Capital Gains Tax on Sale of Property: What to Prepare

The decisions, documents and deadlines that determine how much tax a property sale actually costs, most of them set before the sale deed is signed.

16 Feb 2026 7 min read

The tax on a property sale is mostly decided before the sale deed is signed. Timing, documentation and the reinvestment plan determine the final number; the return merely reports it. If a sale is on your horizon, this is what matters and when.

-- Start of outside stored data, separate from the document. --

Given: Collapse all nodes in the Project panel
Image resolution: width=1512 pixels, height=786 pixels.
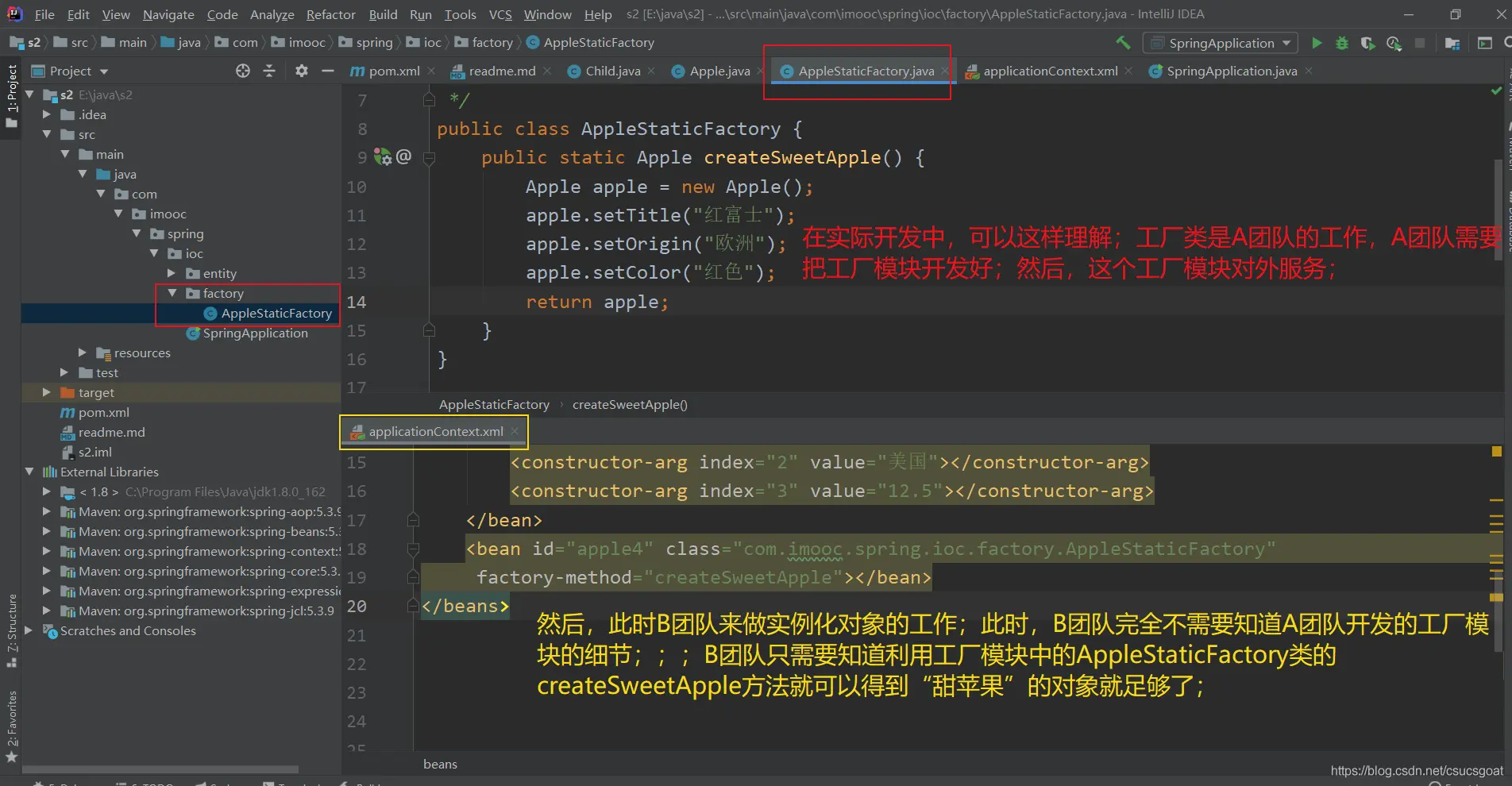Looking at the screenshot, I should (269, 71).
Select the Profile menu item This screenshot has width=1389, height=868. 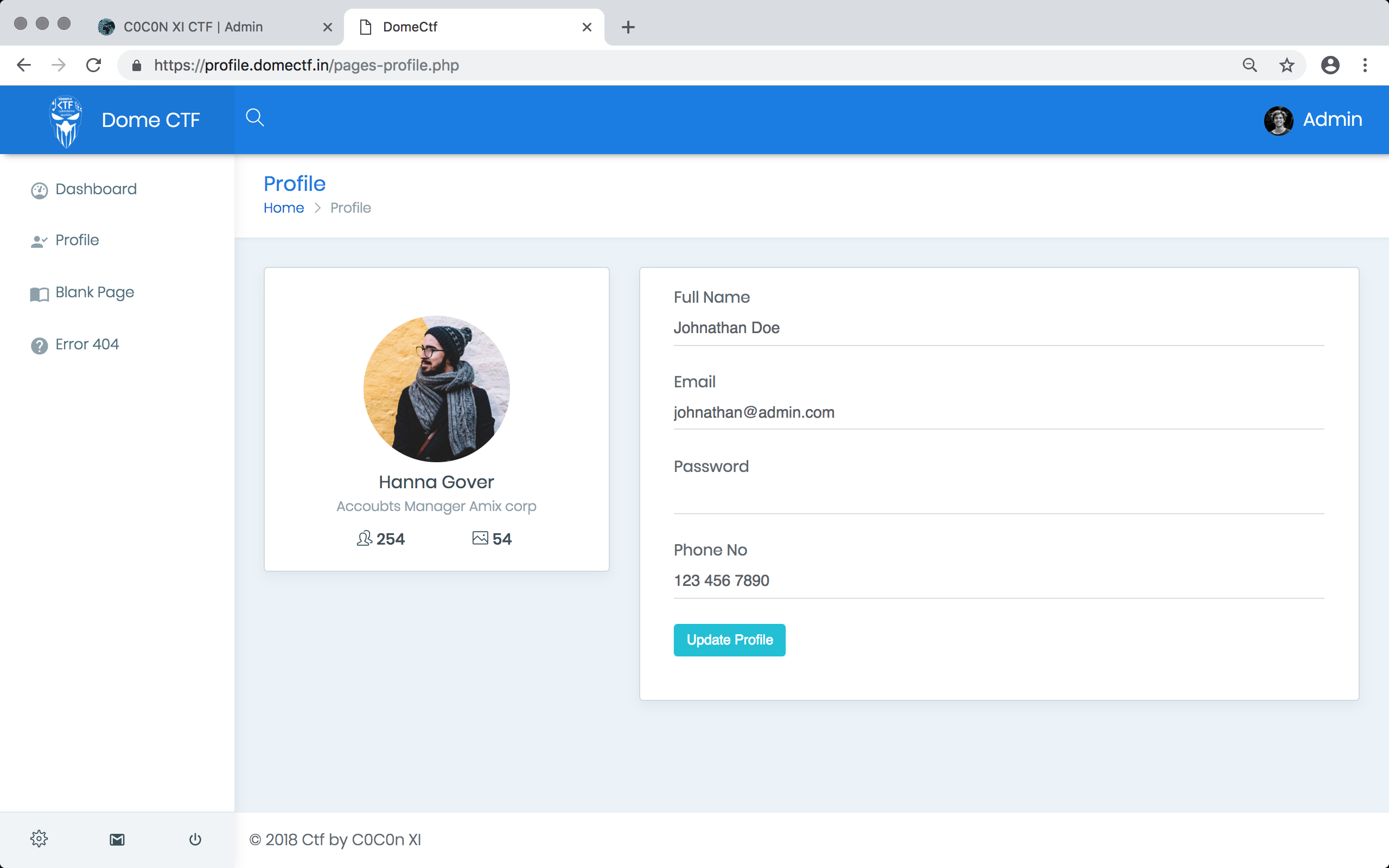click(78, 240)
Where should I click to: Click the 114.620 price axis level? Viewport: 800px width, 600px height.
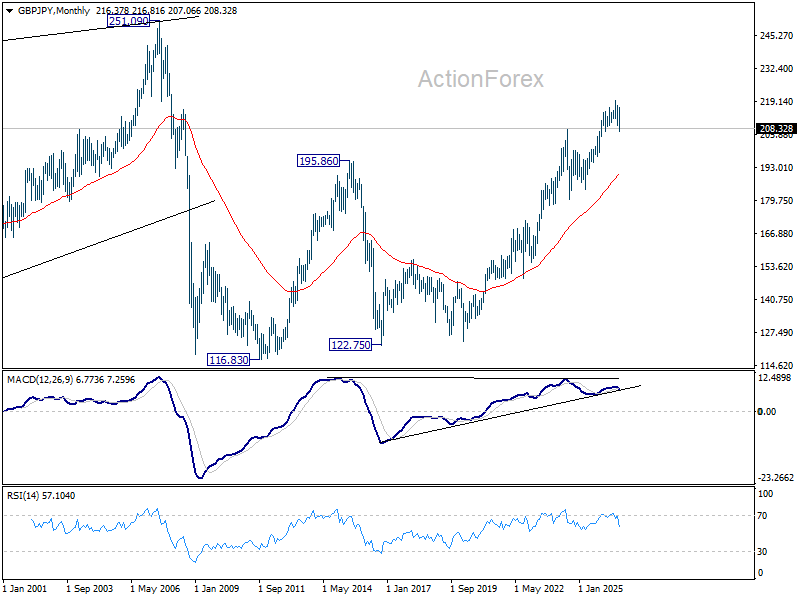click(x=777, y=365)
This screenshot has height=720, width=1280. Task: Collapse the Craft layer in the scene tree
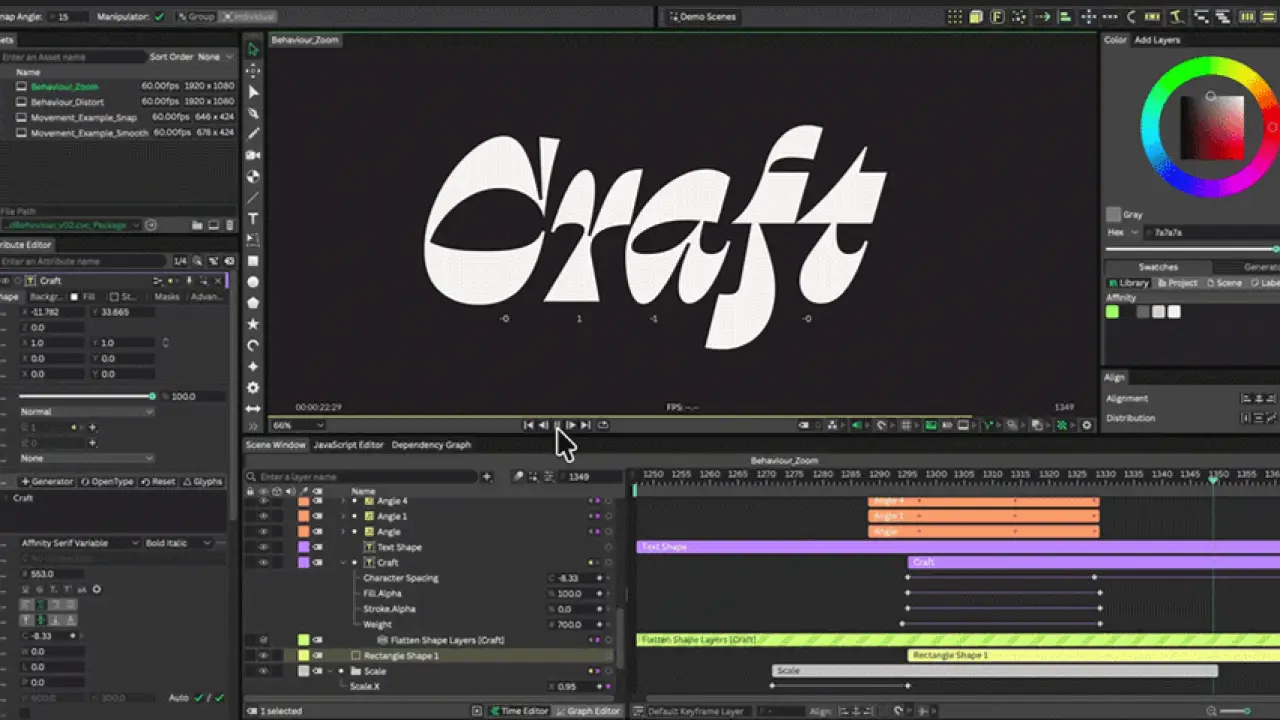coord(343,563)
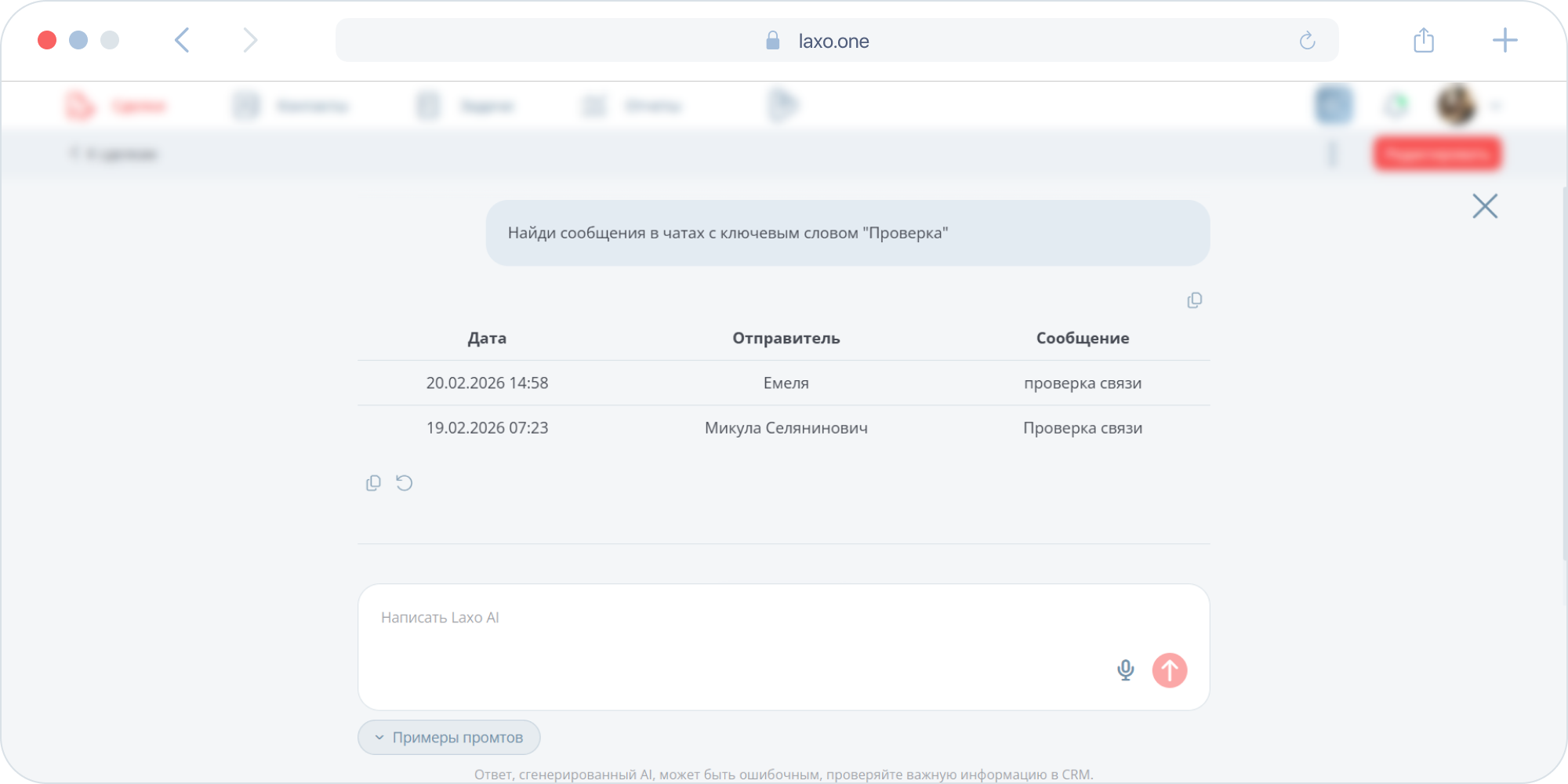Select the Микула Селянинович sender cell
Image resolution: width=1568 pixels, height=784 pixels.
[786, 428]
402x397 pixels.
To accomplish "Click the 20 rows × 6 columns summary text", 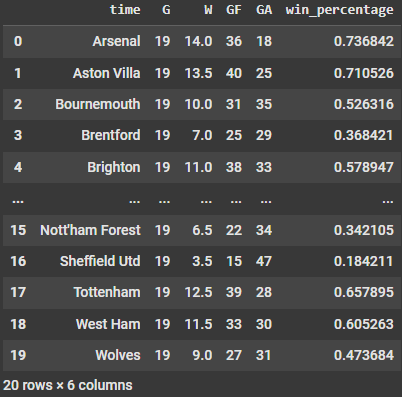I will (x=68, y=385).
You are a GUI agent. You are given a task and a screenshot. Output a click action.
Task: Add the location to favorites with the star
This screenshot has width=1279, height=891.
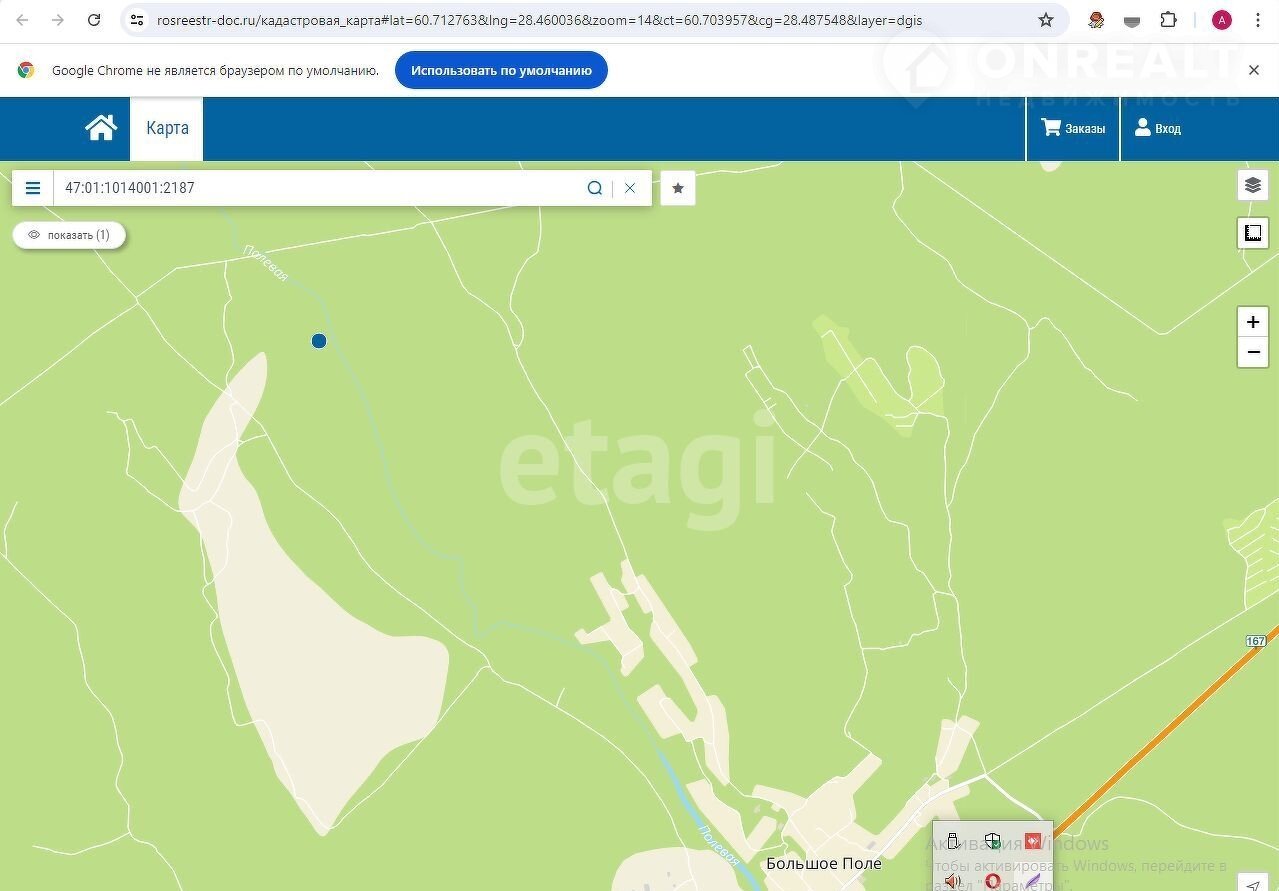(x=678, y=188)
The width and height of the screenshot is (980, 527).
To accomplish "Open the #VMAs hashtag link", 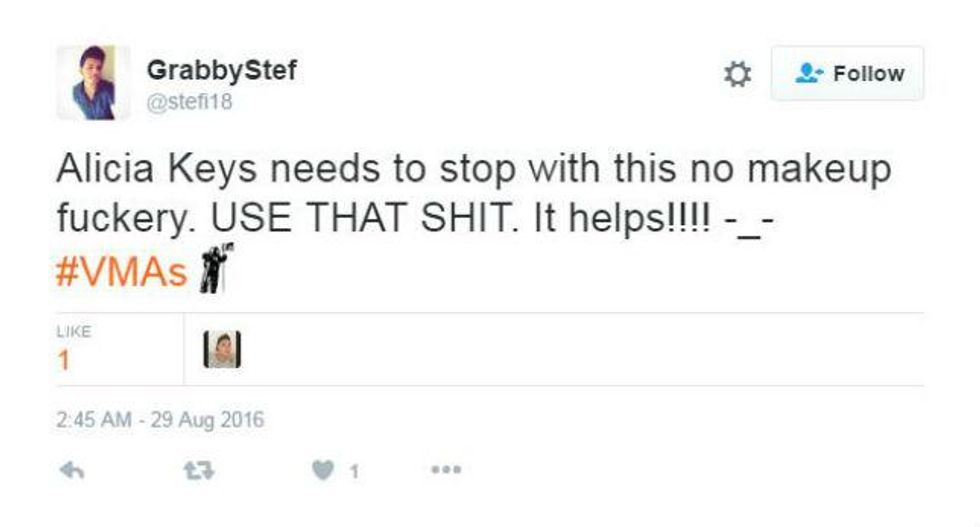I will tap(122, 273).
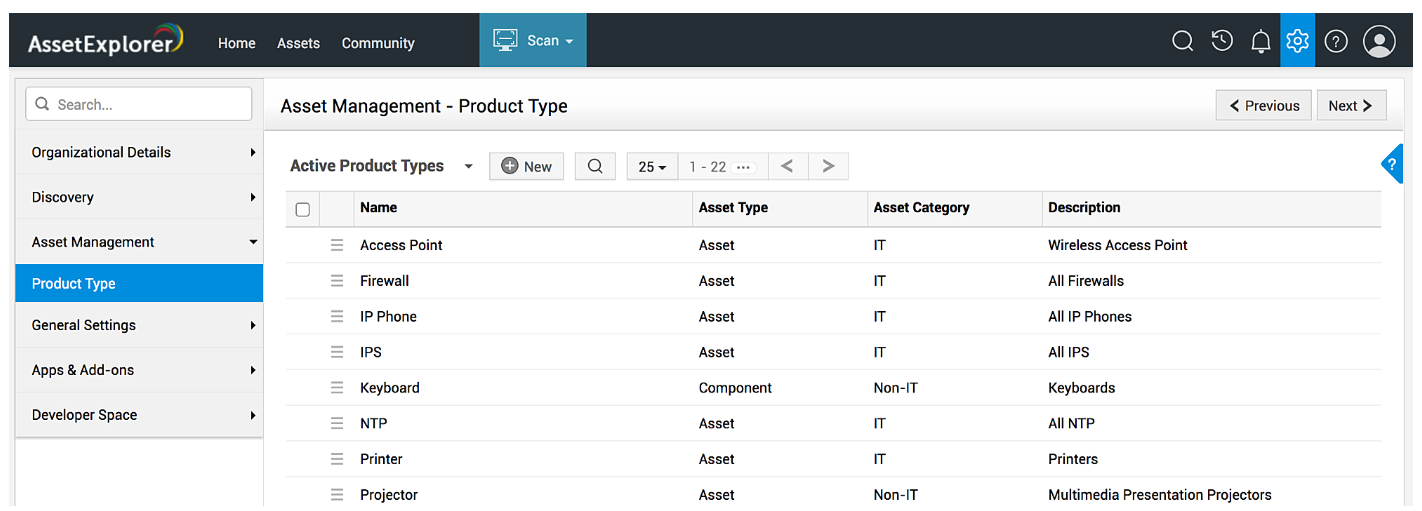Screen dimensions: 1422x511
Task: Tick the select-all checkbox in table header
Action: (x=302, y=209)
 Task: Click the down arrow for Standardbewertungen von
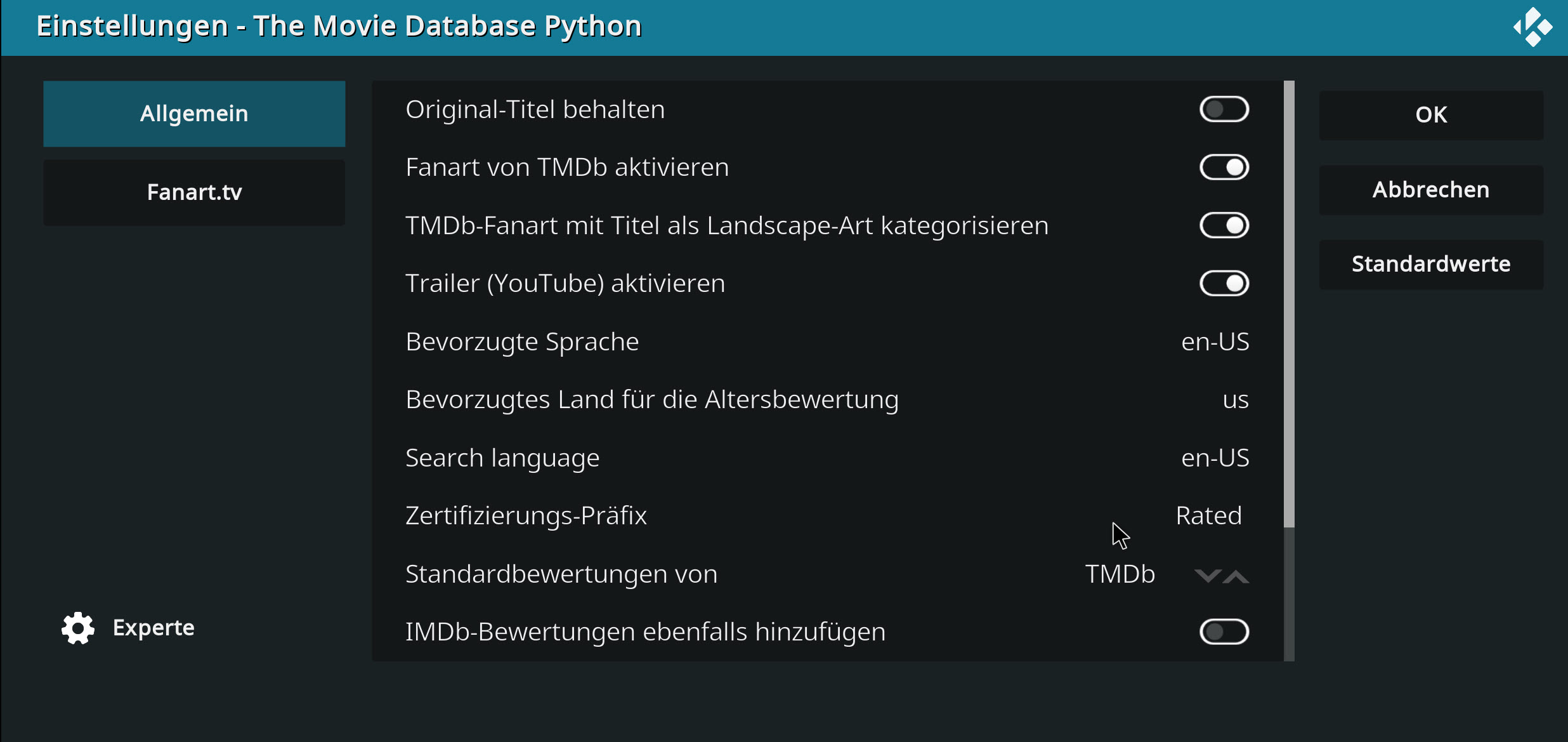[1207, 575]
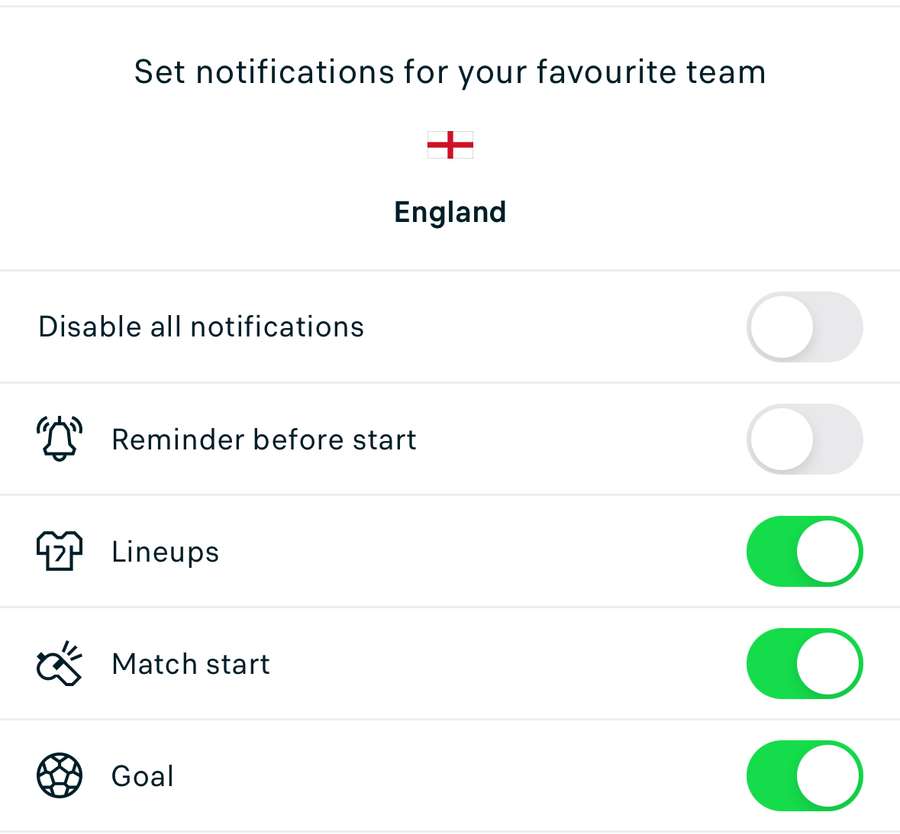Screen dimensions: 900x834
Task: Disable the Goal notification switch
Action: point(804,776)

Before agreeing to the sale

  • Establish the holding period. Whether the gains are long-term or short-term changes the rate, the computation and the exemptions available, and the holding period rules have specific start points for inherited, gifted and under-construction property
  • Reconstruct the cost. The purchase price, stamp duty, registration charges and capital improvements all form part of cost, but only if you can document them. Old renovation bills are worth real money at this stage
  • Check the circle value. Tax law compares the sale price to the government's stamp duty valuation, and a sale below it can be taxed as if made at the higher figure, within prescribed tolerances. Know both numbers before negotiating
  • Decide the reinvestment strategy in advance: another residential property, specified bonds where eligible, or paying the tax and keeping flexibility. Each route has its own deadlines and lock-ins, and choosing after the sale forecloses options

Inherited and gifted property

Property received by inheritance or gift is not taxed at receipt, but the eventual sale uses the previous owner's cost and acquisition date. Practical implications:

  • Gather the original purchase documents of the person you inherited from, their cost is your cost
  • For older property, valuation rules allow substituting a reference-date fair value; a registered valuer's report is the supporting document
  • Establish the legal chain: will, succession documents and mutation records will be asked for, by buyers and sometimes by the department

At the transaction

  • TDS applies on property purchases above the prescribed value, and the buyer deducts it from your proceeds, factor it into the cash flow
  • If the seller is a non-resident, TDS is far heavier and applies to the whole consideration; a lower-deduction certificate obtained from the department before the sale is the standard remedy and takes time to get
  • Take payments through banking channels with a clear trail. Any cash component creates risk for both sides and is specifically penalised
  • Keep the agreement, the deed, the TDS certificates and the bank statements together, this file is the eventual audit trail

After the sale

  • If reinvesting in another property, watch the deadlines: the law allows defined windows for purchase or construction, and where the reinvestment is not complete by the filing date, the unutilised amount generally must be parked in a designated capital gains account scheme to preserve the exemption
  • Compute and pay advance tax on the gains in the instalment following the sale, waiting for filing season means months of avoidable interest
  • Report the transaction fully in the return; property transactions are reported to the department independently, and silent returns invite notices

The one-line summary

Plan the holding period, the documentation and the reinvestment before the agreement is signed; manage the TDS and payment trail at the transaction; respect the deposit and advance tax deadlines after it. Done in that order, a property sale is a computation. Done in reverse, it is a negotiation with the department, on their terms.